Aim of the task: In the data below, find the line containing "The image size is (1568, 784)."; reproduce that line and all subsequent lines exactly, and nothing else.

Records provided:
--*--

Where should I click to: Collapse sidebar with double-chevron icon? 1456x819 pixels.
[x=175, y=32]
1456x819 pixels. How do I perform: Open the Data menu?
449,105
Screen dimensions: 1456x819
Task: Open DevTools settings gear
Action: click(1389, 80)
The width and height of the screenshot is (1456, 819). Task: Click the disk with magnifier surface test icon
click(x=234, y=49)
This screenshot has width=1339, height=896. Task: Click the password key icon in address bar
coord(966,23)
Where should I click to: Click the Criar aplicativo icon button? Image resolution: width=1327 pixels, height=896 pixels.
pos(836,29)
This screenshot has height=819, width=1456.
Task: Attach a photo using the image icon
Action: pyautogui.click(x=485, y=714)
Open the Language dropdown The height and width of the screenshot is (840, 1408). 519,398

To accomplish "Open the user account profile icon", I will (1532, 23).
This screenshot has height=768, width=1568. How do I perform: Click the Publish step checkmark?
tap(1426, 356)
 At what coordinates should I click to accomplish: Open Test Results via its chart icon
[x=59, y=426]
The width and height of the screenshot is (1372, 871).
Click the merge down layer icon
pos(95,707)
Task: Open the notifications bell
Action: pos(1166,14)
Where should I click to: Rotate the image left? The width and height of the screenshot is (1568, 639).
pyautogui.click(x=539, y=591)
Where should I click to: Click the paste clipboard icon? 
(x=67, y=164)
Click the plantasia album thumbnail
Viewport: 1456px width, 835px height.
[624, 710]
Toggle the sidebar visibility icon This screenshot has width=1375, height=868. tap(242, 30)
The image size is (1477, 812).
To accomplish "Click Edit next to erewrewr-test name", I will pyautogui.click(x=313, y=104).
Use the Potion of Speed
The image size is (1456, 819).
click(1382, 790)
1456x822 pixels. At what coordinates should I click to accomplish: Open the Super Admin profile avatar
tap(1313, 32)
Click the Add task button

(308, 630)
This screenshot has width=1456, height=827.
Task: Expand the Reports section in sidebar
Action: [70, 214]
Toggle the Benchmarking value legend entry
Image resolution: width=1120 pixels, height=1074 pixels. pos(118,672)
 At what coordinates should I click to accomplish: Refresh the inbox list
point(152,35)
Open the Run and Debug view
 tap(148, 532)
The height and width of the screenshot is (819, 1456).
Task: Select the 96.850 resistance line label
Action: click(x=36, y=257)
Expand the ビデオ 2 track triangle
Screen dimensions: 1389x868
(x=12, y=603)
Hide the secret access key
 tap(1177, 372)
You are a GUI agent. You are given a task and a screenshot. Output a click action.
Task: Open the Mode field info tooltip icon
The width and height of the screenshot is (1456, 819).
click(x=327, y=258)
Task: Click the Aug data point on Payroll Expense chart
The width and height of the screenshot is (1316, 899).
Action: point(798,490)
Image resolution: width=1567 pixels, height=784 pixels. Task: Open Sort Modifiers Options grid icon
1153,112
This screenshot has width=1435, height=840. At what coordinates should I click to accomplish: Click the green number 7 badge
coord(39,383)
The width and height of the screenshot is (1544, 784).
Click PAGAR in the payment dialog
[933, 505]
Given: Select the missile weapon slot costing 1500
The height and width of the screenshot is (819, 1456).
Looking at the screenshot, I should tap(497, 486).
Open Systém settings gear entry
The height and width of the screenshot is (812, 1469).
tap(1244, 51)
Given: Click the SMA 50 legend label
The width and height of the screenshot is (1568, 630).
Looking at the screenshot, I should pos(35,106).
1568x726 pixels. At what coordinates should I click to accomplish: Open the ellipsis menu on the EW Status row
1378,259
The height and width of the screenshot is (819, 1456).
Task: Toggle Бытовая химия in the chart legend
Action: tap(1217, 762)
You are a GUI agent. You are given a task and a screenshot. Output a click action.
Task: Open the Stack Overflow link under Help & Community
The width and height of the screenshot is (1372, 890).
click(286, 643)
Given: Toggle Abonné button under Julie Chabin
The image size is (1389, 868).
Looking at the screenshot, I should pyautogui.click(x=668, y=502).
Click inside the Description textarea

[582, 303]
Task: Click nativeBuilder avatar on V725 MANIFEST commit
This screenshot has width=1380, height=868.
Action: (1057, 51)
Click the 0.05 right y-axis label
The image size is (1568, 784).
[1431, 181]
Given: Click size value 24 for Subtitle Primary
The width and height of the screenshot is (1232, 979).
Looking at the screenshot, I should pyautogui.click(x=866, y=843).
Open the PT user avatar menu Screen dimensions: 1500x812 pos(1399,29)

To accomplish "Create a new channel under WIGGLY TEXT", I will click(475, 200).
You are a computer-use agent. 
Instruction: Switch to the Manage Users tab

--*--

Problem solution:
The image size is (1568, 784).
[1431, 181]
Given: Click size value 24 for Subtitle Primary
The width and height of the screenshot is (1232, 979).
Looking at the screenshot, I should pyautogui.click(x=866, y=843).
Open the PT user avatar menu Screen dimensions: 1500x812 pos(1399,29)

To accomplish "Create a new channel under WIGGLY TEXT", I will click(475, 200).
You are a computer-use agent. 
Instruction: Switch to the Manage Users tab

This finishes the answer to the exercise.